Budget: Sitharaman Gave Numbers When India Wanted a Story
Finance Minister Nirmala Sitharaman presents Budget 2026 (Image Sansad TV)
Markets sank, youth anxieties lingered, and growth questions went unanswered as Budget 2026 chose arithmetic over imagination.
By MANISH ANAND
New Delhi, February 1, 2026 — Finance Minister Nirmala Sitharaman’s ninth Budget speech may go as the worst in gaining attention. She herself seemed disinterested. Her feat seemed in finishing off her speech in 90-minute, as if that was what India wanted from her.
The market gave a quick and unbiased verdict. Investors were left poorer. The markets crashed as Sitharaman unveiled knee-jerk steps to jack up taxes on options trading and promotors’ buyback of stocks. Sitharaman in her Budget speeches has shown a knack of whipping stock markets for doubtful gains.
The ninth Budget, read out by Sitharaman, came at a crucial time. US tariffs on India still stay at 50 percent despite Trump’s rhetoric of “my good friend, Prime Minister Modi.” In the last few months, India has entered into free trade pacts with developed nations and groups.
The Budget 2026 should have spelt out the roadmap for an accelerated growth for India.

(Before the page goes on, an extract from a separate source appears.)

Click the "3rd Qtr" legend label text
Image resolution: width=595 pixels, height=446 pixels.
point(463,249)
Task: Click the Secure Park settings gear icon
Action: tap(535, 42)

In place, Sitharaman delivered a status quo. Her Budget 2026 proposals are more of fill in the gaps nature. Something here, something there.
The Economic Survey rather gained more interests than Sitharaman’s Budget speech. Rupee is sliding despite a crashing dollar. China gallops in trade surplus with India, year after year.
The youth of India, many educated even at graduation levels, resort to driving e-rickshaws in astounding numbers. But the official statistics claims that unemployment rate is also crashing.
Repetition is a hallmark of the Modi government, and also of Budgets. Bullet trains, high speed rail corridors, semiconductor, critical mineral, et al, have been mentioned in many of Sitharaman’s Budgets. Problem lies in the reality that they have extended life in spoken words. The first bullet train project, between Ahmedabad to Mumbai, has missed deadline several times.
Tapping waterways has been heard several times. Thematic clusters have found ways into the Budget speech as a late China inspiration.
Data suggests that the government is not spending what has been promised. The lack of ability to spend what has already been approved by parliament is a top worry now. Accompanying worry is the government’s eagerness to weave vote buying schemes. Thus, new schemes have again come into the Budget proposals. With no white papers on efficacy of such schemes, their fresh avatars just promise a short-term titillation.
The Budget 2026 failed to tell a story to India. In place, Sitharaman belted out numbers, which neither touched chords with Bharat nor India.
(This is an opinion piece. Views expressed are author’s own.)